→ **WRITTEN REQUEST A**
Count the lines in the records below that contain the word "right", and reply with only that number.

** Start of QUOTED PASSAGE **

The Cathood of the Travelling Hello Kitty Head

As has been well established, Hello Kitty by herself is frightening, but Hello Kitty fanatics rarely are able to leave this frightfulness alone. They have to test the limits. They do this by projecting that their love of Hello Kitty must also be shared by their pets. So they decide that placing a Hello Kitty face on their cats and dogs would be a good idea.

Now, one would assume that it could never get worse than this (mainly because it’s so nightmarishly frightening that nobody in their right mind would want to even try to take it further), but of course, it can always get worse in Hello Kitty Hell. That is because once Hello Kitty fanatics have their cat and the Hello Kitty hood, they then think “Wow, wouldn’t it be great to create something with Hello Kitty like Sisterhood of the Traveling Pants?” The result? They make a group called “The Cathood of the Travelling Hello Kitty Head” (although I wish I was, I kid you not…)

Hello Kitty cat head

Hello Kitty cat head

Hello Kitty cat head

Hello Kitty cat head

Hello Kitty cat head

Hello Kitty cat head

Hello Kitty cat head

Of course, my wife thinks this is the greatest idea since Hello Kitty toast and wants to join. “Wouldn’t our cats just look adorable in that and then we could share their photos with everyone all over the world” (an informal poll of our cats say that they are siding with me that it would definitely not be “adorable” and have even indicated they will be willing to sleep with me on the couch in the Hello Kitty sleeping bag if worst comes to worst).

** End of QUOTED PASSAGE **
** Start of DATASET EXCERPTS **

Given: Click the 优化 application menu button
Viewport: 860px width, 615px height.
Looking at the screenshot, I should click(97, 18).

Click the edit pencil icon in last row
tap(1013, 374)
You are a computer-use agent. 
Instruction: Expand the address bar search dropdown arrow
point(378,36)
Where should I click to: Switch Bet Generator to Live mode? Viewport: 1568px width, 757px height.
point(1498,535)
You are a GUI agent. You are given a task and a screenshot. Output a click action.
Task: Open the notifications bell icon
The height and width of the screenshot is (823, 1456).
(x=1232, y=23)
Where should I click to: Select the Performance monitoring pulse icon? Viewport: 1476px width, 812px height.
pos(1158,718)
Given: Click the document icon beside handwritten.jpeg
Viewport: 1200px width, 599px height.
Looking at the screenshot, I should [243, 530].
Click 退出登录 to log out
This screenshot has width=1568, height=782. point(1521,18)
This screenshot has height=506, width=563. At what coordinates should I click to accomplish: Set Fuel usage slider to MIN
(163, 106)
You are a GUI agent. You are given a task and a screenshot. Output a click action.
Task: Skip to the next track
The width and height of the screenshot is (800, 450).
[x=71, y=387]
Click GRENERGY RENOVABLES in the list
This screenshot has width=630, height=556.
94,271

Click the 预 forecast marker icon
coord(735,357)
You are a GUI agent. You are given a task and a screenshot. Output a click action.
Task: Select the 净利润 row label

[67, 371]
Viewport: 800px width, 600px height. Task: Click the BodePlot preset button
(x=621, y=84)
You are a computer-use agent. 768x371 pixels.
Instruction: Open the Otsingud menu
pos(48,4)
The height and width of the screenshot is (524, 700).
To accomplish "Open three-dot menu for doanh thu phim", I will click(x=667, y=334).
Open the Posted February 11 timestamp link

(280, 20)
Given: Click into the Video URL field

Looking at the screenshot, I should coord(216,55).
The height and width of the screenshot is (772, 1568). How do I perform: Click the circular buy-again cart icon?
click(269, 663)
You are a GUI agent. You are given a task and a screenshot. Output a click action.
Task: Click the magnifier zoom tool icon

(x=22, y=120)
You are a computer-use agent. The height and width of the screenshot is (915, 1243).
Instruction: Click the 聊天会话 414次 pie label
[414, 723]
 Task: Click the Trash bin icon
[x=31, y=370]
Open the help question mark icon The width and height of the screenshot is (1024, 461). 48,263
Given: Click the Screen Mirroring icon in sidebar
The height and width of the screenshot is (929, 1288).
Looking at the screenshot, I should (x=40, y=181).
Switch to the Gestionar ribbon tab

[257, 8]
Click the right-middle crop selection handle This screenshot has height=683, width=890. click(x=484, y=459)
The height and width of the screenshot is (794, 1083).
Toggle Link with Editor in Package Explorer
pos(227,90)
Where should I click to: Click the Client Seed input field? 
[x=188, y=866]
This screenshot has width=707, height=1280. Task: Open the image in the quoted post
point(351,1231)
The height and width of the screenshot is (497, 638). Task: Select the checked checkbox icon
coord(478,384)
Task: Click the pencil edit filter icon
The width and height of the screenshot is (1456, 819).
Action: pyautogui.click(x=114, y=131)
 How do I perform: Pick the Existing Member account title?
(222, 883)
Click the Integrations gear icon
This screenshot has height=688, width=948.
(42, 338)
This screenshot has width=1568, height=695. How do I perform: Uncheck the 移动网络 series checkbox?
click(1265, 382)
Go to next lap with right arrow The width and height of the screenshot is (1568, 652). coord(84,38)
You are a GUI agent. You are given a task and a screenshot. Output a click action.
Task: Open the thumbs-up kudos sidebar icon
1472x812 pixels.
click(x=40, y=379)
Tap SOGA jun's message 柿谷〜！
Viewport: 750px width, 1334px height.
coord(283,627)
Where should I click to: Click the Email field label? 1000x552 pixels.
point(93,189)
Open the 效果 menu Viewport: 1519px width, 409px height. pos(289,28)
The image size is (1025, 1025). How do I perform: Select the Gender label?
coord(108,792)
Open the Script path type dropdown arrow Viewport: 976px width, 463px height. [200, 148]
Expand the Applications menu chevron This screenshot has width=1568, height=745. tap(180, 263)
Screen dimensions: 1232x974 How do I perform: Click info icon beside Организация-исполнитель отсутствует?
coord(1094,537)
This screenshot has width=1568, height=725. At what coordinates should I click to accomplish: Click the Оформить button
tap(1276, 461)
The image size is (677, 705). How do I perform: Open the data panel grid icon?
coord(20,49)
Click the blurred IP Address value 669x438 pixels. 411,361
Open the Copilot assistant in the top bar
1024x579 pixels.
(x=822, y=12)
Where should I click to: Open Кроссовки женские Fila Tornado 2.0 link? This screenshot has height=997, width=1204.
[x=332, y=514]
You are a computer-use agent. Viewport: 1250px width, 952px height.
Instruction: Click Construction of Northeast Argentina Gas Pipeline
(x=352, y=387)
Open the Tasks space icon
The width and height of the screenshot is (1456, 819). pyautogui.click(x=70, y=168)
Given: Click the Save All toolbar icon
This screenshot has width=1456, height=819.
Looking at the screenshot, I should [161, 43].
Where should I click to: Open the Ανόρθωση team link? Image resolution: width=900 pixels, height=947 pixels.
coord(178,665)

** End of DATASET EXCERPTS **

→ **WRITTEN REQUEST B**
Reproduce the part of the Hello Kitty cat head text starting with "As has been" and going on through "a good idea.".

→ **PROBLEM SOLUTION A**
2

→ **PROBLEM SOLUTION B**
As has been well established, Hello Kitty by herself is frightening, but Hello Kitty fanatics rarely are able to leave this frightfulness alone. They have to test the limits. They do this by projecting that their love of Hello Kitty must also be shared by their pets. So they decide that placing a Hello Kitty face on their cats and dogs would be a good idea.